Even BlackRock, the world’s largest asset manager, is pushing a strong cash position while at the same time predicting a “sharp” economic recovery, owing to Congress’ passage of the largest fiscal relief package in history.
“We emphasize portfolio resilience through a benchmark allocation to government bonds, quality equities, cash, and sustainable investing,” read the most recent market outlook from the world’s largest asset manager. BlackRock, which manages almost $7.4 trillion in client assets, emphasized that enhancing its cash stash is a vital move to make now.
The institutional investor said it sees cash as a guard against a negative supply shock that could drive stocks and bonds lower. BlackRock, whose own balance sheet boasts about $169 billion in assets, holds just $4.8 billion in cash and cash equivalents as of December, according to its financial statements. The company’s pumping up of its cash position is part of a trend among large companies.

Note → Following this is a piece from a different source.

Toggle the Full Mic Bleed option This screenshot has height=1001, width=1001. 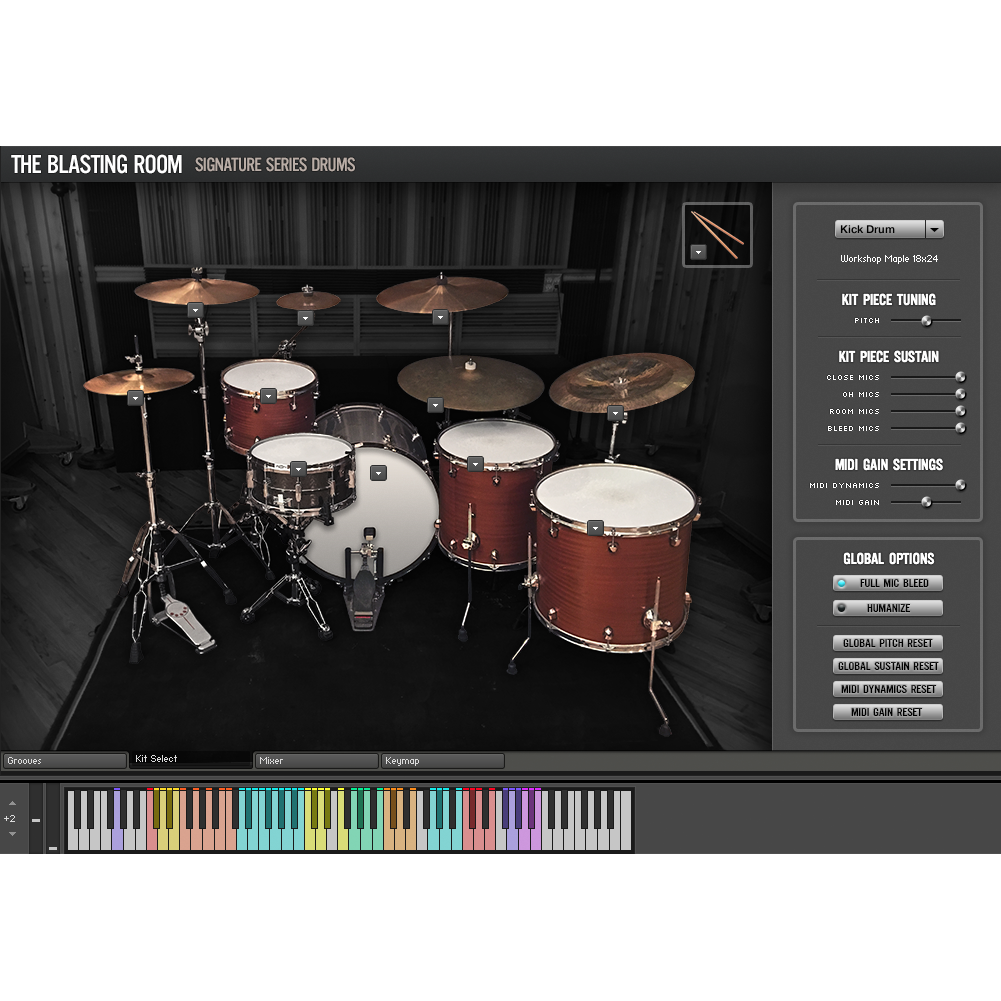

A host of corporations, including financial firms, have been raising their cash reserves to weather the market downturn. For instance, leading entertainment companies Comcast and Disney respectively raised $4 billion and $6 billion earlier this month, according to Deadline. They sold debt securities as they shuttered theme parks and shifted movie production schedules.
But BlackRock believes the markets will recover in one or two quarters following a sharp downturn, especially after the $2 trillion economic stimulus package that was passed Friday.
The asset manager last week was tapped to take over the Federal Reserve’s bond-buying program, the second time BlackRock was asked to support the government during a financial crisis. In the 2008 debacle, BlackRock was one of several Wall Street firms that Washington enlisted to sell off troubled assets, such as mortgage-backed securities.
Additionally, the asset manager said it prefers US and Chinese equities and credits, as the world’s two largest economies move to deliver swift policy response to the crisis.